• **Exercise prompt**
Retyping should cover only the lines from the one containing "Open the font size dropdown" through the final line of the records, with pictures omitted.

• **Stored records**
Content starts

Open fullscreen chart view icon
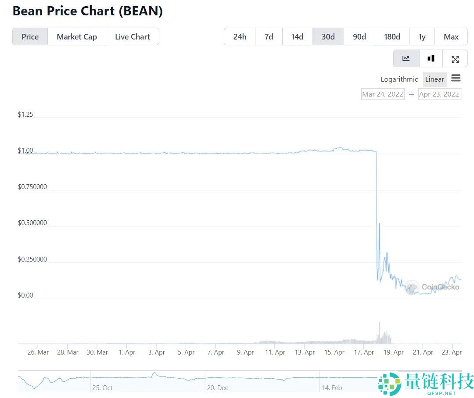pos(455,59)
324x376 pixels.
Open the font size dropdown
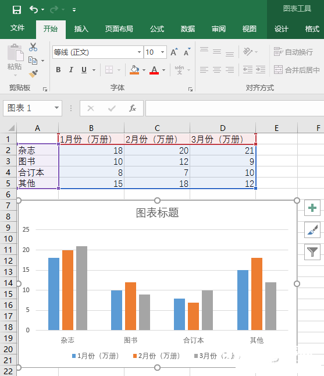[162, 52]
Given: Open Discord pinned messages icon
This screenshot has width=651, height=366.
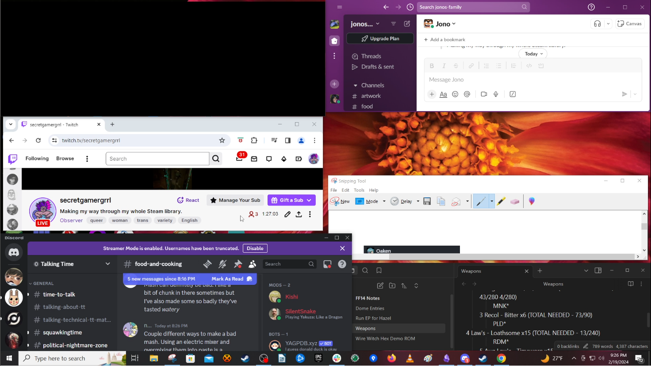Looking at the screenshot, I should pyautogui.click(x=238, y=264).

Content ends

• **Answer to this exercise**
Open the font size dropdown
[162, 52]
Given: Open Discord pinned messages icon
This screenshot has width=651, height=366.
Looking at the screenshot, I should pyautogui.click(x=238, y=264).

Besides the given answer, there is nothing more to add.